Nicolas Dupont Aignan

- La nation mais sans l’excès xénophobe. Contre l’Europe.
- Les survivants du Gaullisme. Électorat épars.
- Des difficultés pour incarner l’idéal gaulliste du sauveur. L’union nationale derrière un grand homme ne semble plus d’actualité.

François Bayrou

- Libéral modéré un peu régulateur, européen tempéré pour des raisons stratégiques, mais aussi par son ancrage régional.
- Classes moyennes et supérieures et cultivées
- Bonne adéquation entre le personnage et le discours, mais sur un mode bien peu charismatique.

François Hollande

- Libéral régulateur. Un curseur qui se cherche, pas uniquement pour des raisons tactiques, mais pour des questions de cohérence. La social-démocratie va devoir être ferme pour ne pas se laisser déborder par les logiques économiques ultralibérales mises en place depuis quelques années.
- Électorat assez équilibré. A noter : le retour des classes populaires. Pas trop les agriculteurs, les artisans ou les commerçants et très peu les riches ou les classes les plus aisées.
- Un candidat "normal", donc robuste face à la pression médiatique de ses adversaires. En meilleure adéquation avec l’électorat traditionnel de gauche qu’avec les militants du parti socialiste.

Jean-Luc Mélenchon

- Solidarité et justice sociale avant tout, changement radical.
- Électorat très motivé et assez équilibré, comme celui de Hollande, en termes de catégories sociales.
- Flamboyant dans les médias... l’opposé de Bayrou. Les médias poussent à l’excès verbal, cela peut nuire à sa crédibilité sur le long terme, mais ce n’est pas pour l’instant le problème.

Eva Joly

- L’universalisme à l’état brut. Pose la question du progrès, du climat, de la société de consommation (axe nature/technoscience) et de la justice. Les solutions proposées sont de plus en plus antilibérales.
- Les jeunes et pas du tout les personnes âgées qui n’acceptent pas le changement radical de mode de vie proposée. Aucune reconnaissance dans le monde ouvrier qui ne voit aucune urgence dans les questions environnementales
- Décalée par rapport à notre tradition médiatico-politique. En très forte adéquation avec la partie la plus convaincue de l’électorat d’EELV, mais pas du tout avec les écologistes faiblement politisés qui auraient préféré le très médiatique Nicolas Hulot.

Philippe Poutou

- La solidarité sociale. Le changement à tout prix, par la lutte s’il le faut.
- Jeune et assez intellectuel.
- Bonne adéquation avec l’électorat, mais pas encore apprécié des médias qui aimaient beaucoup le postier Besancenot.

Nathalie Artaud

- La solidarité sociale. Le changement à tout prix, par la lutte s’il le faut.
- Électorat populaire.
- Bonne adéquation avec les militants, mais pas très apprécié par les médias qui regrettent le personnage théâtral d’Arlette Laguiller.

3) La campagne électorale

L’effet premier d’une campagne électorale est la consolidation des préférences politiques et non la conversion des opinions. Effet boule de neige ensuite...On fait voter la mamie qui est dans la maison de retraite si on est motivé. De nombreux facteurs interviennent :

- La mobilisation électorale. La clé de voute du succès. Cette mobilisation dépend de la cohérence du candidat et de l’adéquation avec son projet.

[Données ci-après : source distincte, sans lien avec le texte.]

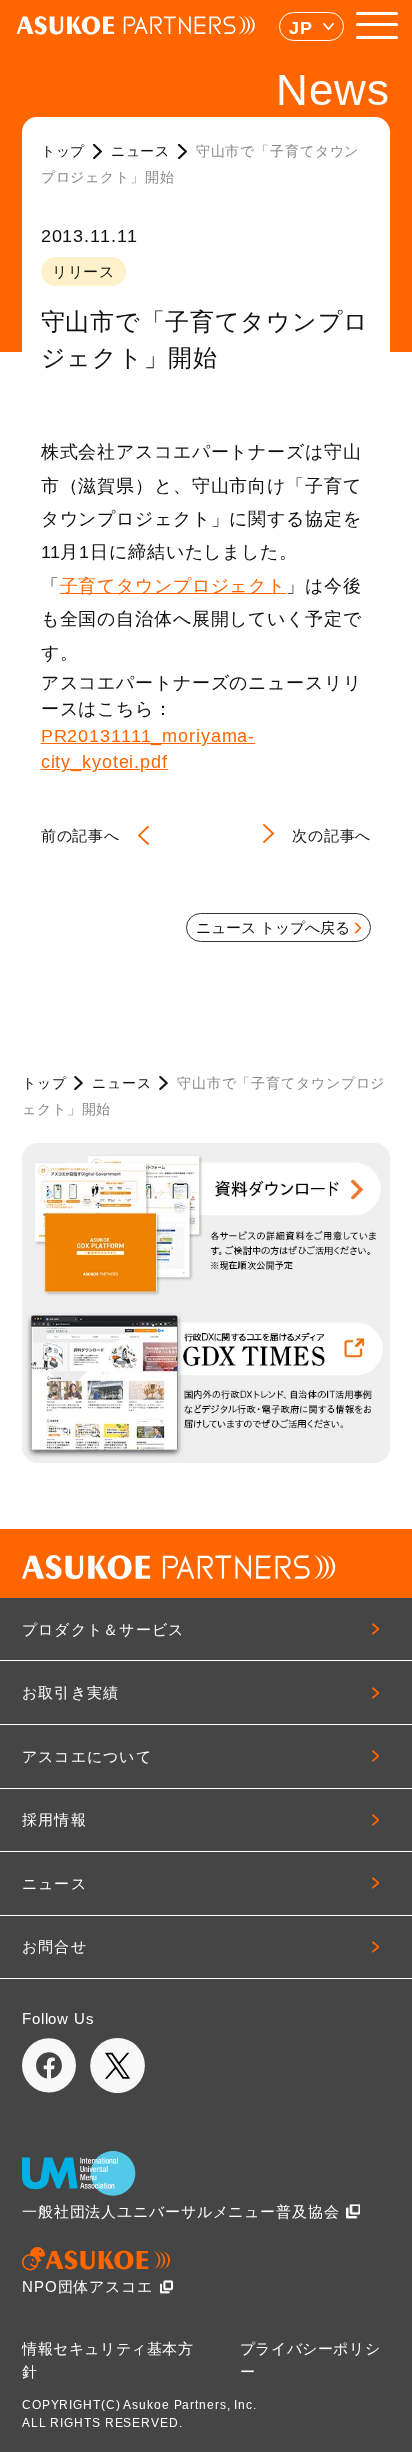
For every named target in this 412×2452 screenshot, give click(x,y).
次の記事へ (331, 835)
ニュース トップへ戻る (273, 927)
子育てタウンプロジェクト (173, 586)
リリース (84, 271)
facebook (49, 2065)
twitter (117, 2065)
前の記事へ (80, 835)
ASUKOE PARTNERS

- Les médias. Ils veulent du spectacle et comme dans un combat de boxe ne veulent pas qu’un des deux candidats soit trop facilement battu ! La télé et la radio assurent l’essentiel du bruit médiatique, notamment en organisant de nombreux débats qui poussent les candidats à la surenchère. Les grands journaux avec leurs éditorialistes continuent à assurer la réflexion même si elle est souvent assez superficielle.

- Les sondages. Un sujet de débat à lui tout seul... une nouveauté dans cette campagne : l’impression que certains instituts font après chaque événement de campagne crédit de quelques point à Nicolas Sarkozy pour l’aider à amorcer une dynamique positive. Le droit accordé par la justice à garder secrète la cuisine des redressements et l’évocation des marges d’erreurs, laissent un boulevard à toutes les manipulations. Voir : Les sondages sont-ils crédibles ? http://lecafepolitique.free.fr/spip...

- Internet, facebook, twitter et le reste...Une importance grandissante voir : "L’opinion publique : élections, médias, buzz internet, réseaux sociaux". http://lecafepolitique.free.fr/spip...

- Campagnes d’affichage : quasi disparues

- Le renouveau des meetings, car ils servent de point d’appui aux médias. Villepinte, l’apothéose de la démocratie du spectacle.

- Quasi disparition des réunions publiques ouvertes et contradictoires, en général on se retrouve entre militants avec une ouverture aux sympathisants..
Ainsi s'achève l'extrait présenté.